◆ **PROBLEM A**
Write out the part of the passage on threads that begins at the words "C: There is" and stops after the words "much at all.".
◆ **PROBLEM B**
Give again, word for word, the lines of the entries that begin at the line containing "Click the Cancel button" and stop after the line containing "pyautogui.click(x=506, y=415)", and leave the pictures out of your answer.

◆ **DOCUMENT EXCERPT**
Should I just not worry about the number of cores a machine has, and try to create as many threads as possible?
NO, threads are hard to manage, avoid them as much as you can.
The program in question is going to run many independent simulations.
You should look into openmp. It is a library in C made to parallelize computation when your program can be split up. Do not confuse parallel with concurrent. Concurrent is simply multiple threads working together while parallel is made specifically to speed up your application. Maybe openmp is overkill for your thing, but it is a good thing to know when you are approaching parallel computing
Don't think of the number of threads you need as in comparison to the machine you're running on. Threading is valuablue any time you have a process that:
A: There is some very slow operation, that the rest of the process need not wait for.
B: Certain functions can run faster than one another and don't need to be executed inline.
C: There is a lot of non-order dependant I/O going on(web servers).
These are just a few of the obvious examples when launching a thread makes sense. The number of threads you launch is therefore more dependant on the number of these scenarios that pop up in your code, than the architecture you expect to run on. In fact unless you're running a process that really really needs to be optimized, it is likely that you can only eek out a few percentage points of additional performance by benchmarking for your architecture in comparison to the number of threads that you launch, and in modern computers this number shouldn't vary much at all.
Let's take the I/O example, as it is the scenario that will see the most benefit. Let's assume that some program needs to interract with 200 users over the network. Network I/O is very very slow. Thousands of times slower than the CPU. If we were to handle each user in turn we would waste thousands of processor cycles just waiting for data to come from the first user. Could we not have been processing information from more than one user at a time? In this case since we have roughly 200 users, and the data that we're waiting for we know to be 1000s of times slower than what we can handle(assuming we have a minimal amount of processing to do on this data), we should launch as many threads as the operating system allows. A web server that takes advantage of threading can serve hundreds of more people per second than one that does not.

◆ **RECORDS FOR PROCESSING**
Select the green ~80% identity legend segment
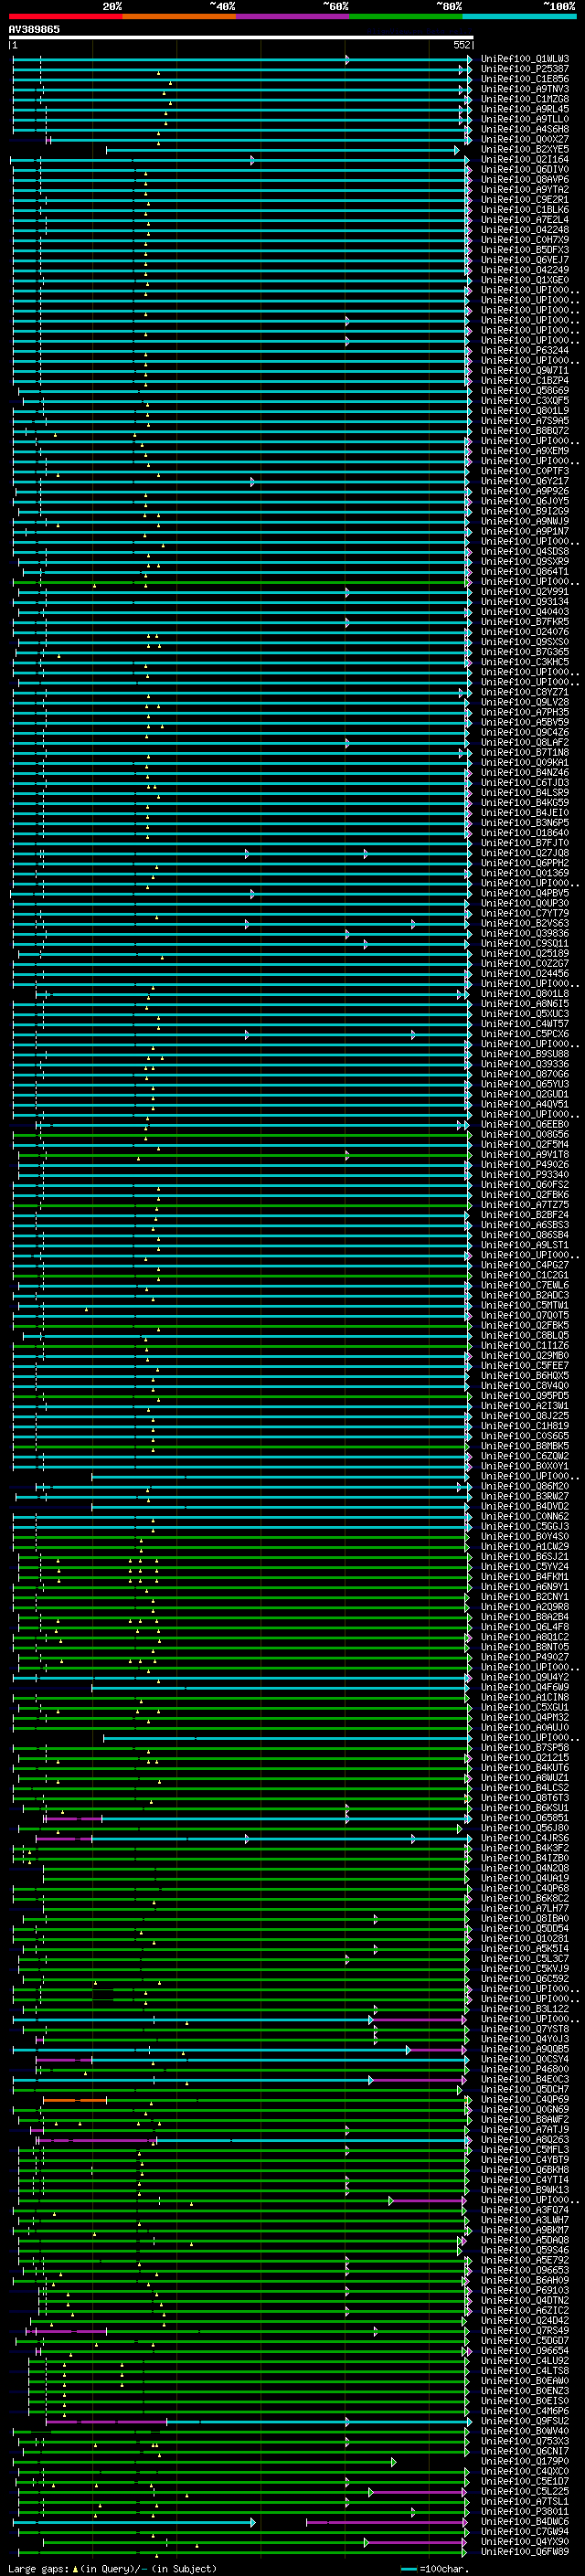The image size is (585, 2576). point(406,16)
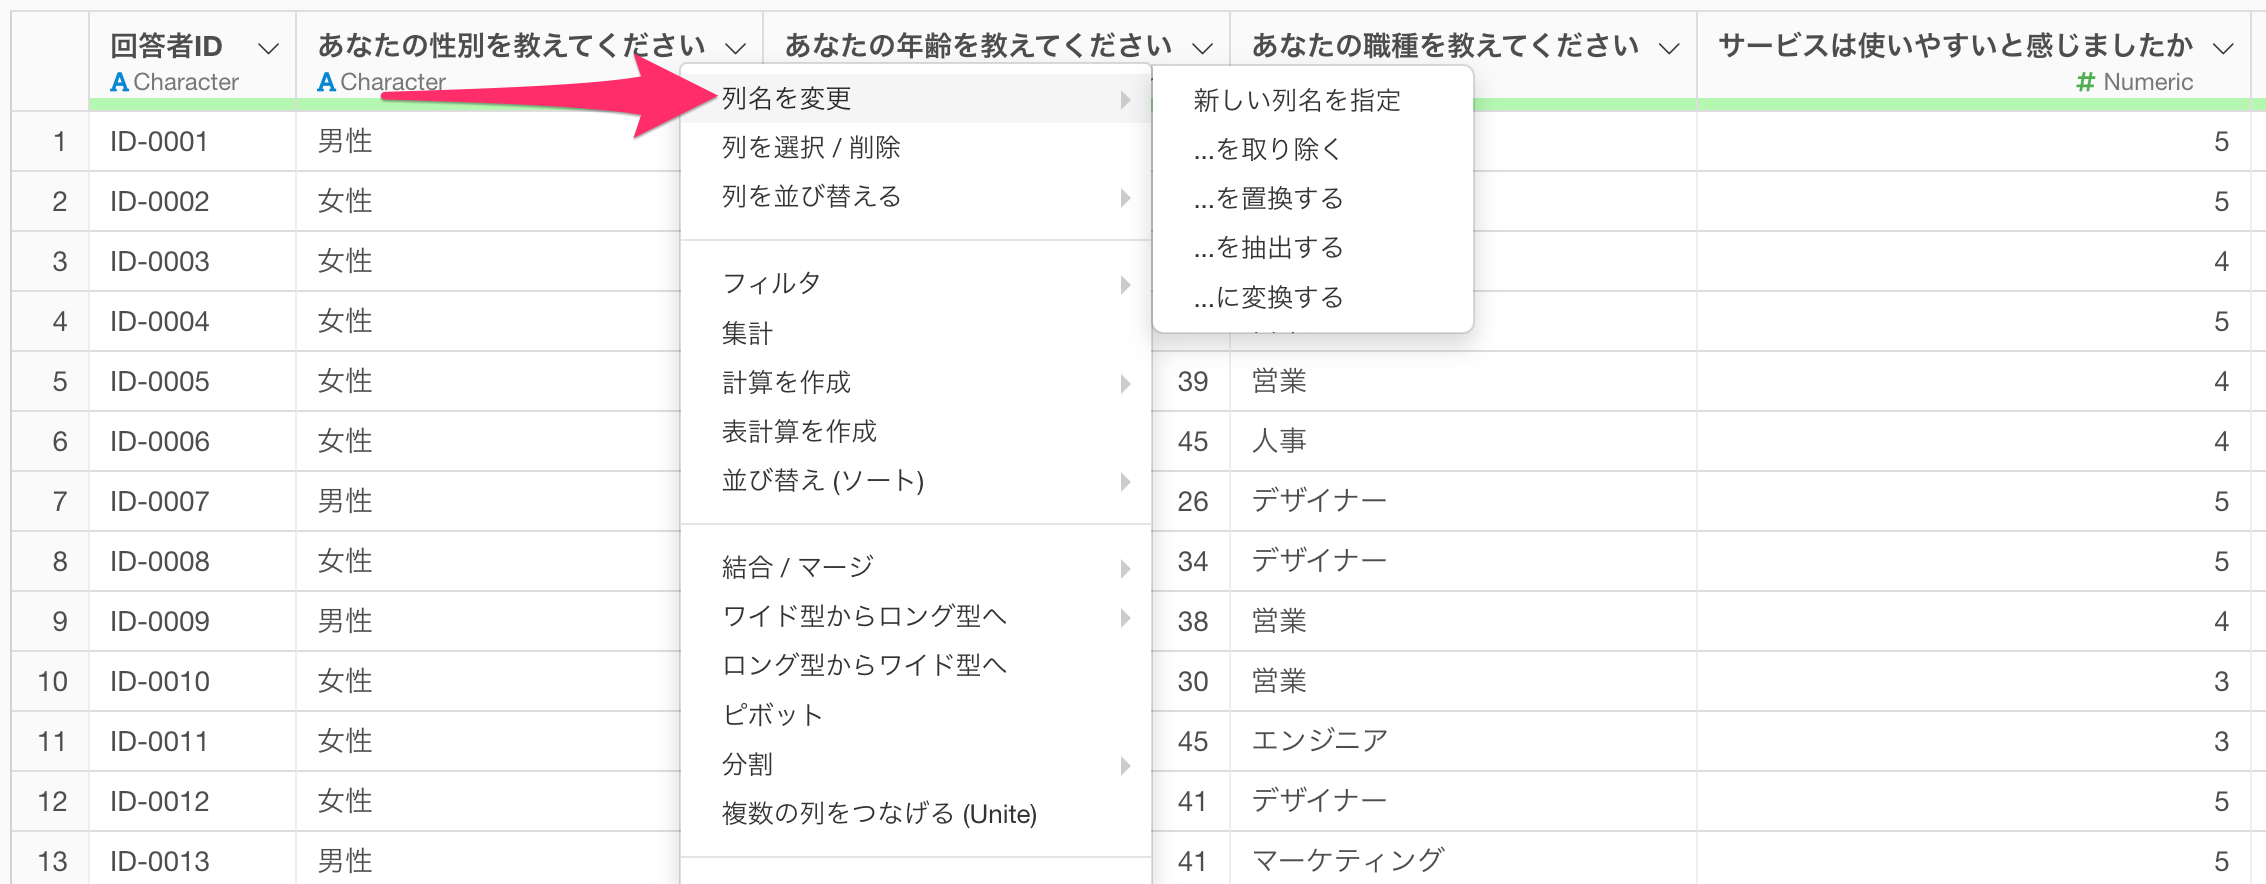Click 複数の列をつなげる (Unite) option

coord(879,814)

==

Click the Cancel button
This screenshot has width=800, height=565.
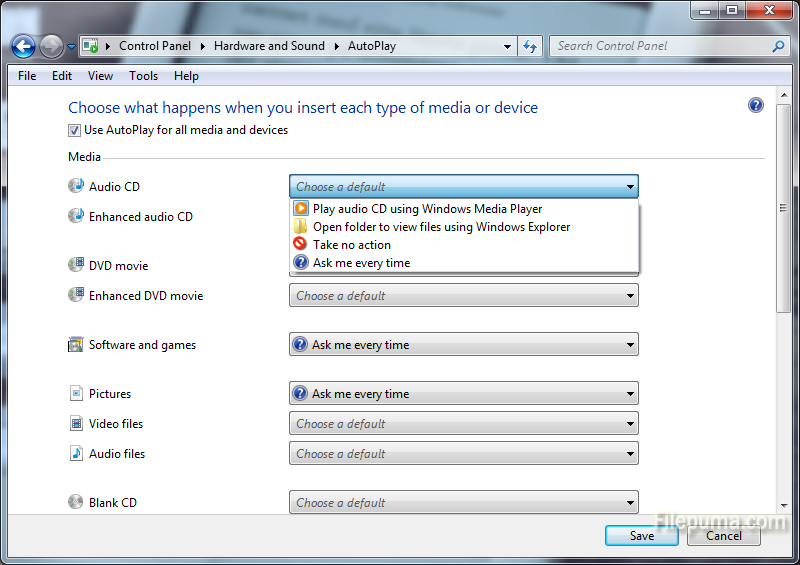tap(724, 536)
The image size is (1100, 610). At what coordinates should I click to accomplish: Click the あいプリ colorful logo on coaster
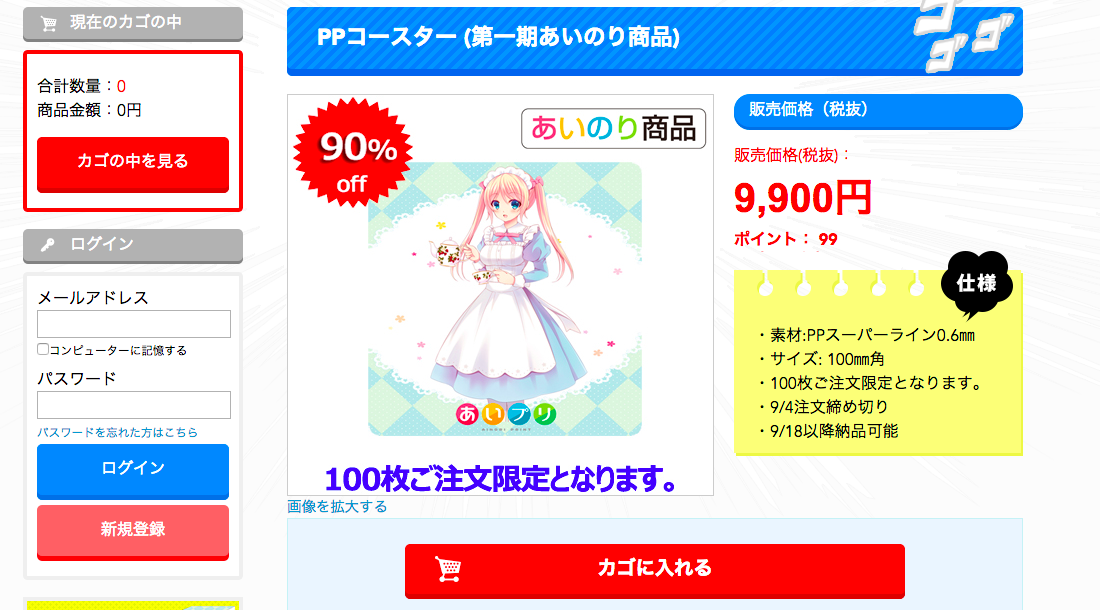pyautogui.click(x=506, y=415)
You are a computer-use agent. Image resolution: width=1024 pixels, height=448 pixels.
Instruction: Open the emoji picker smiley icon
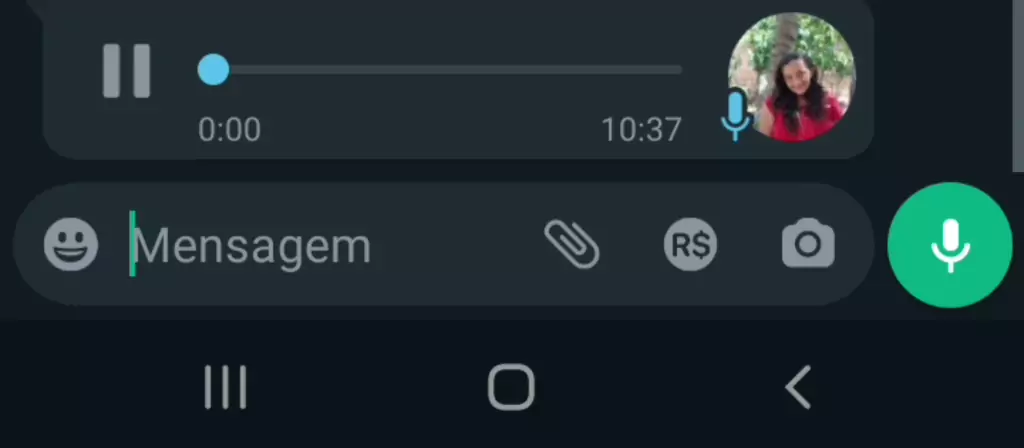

◆ **CORRECT OUTPUT A**
C: There is a lot of non-order dependant I/O going on(web servers).
These are just a few of the obvious examples when launching a thread makes sense. The number of threads you launch is therefore more dependant on the number of these scenarios that pop up in your code, than the architecture you expect to run on. In fact unless you're running a process that really really needs to be optimized, it is likely that you can only eek out a few percentage points of additional performance by benchmarking for your architecture in comparison to the number of threads that you launch, and in modern computers this number shouldn't vary much at all.

◆ **CORRECT OUTPUT B**
Click the Cancel button
This screenshot has width=800, height=565.
tap(724, 536)
The image size is (1100, 610). At what coordinates should I click to accomplish: Click the あいプリ colorful logo on coaster
pyautogui.click(x=506, y=415)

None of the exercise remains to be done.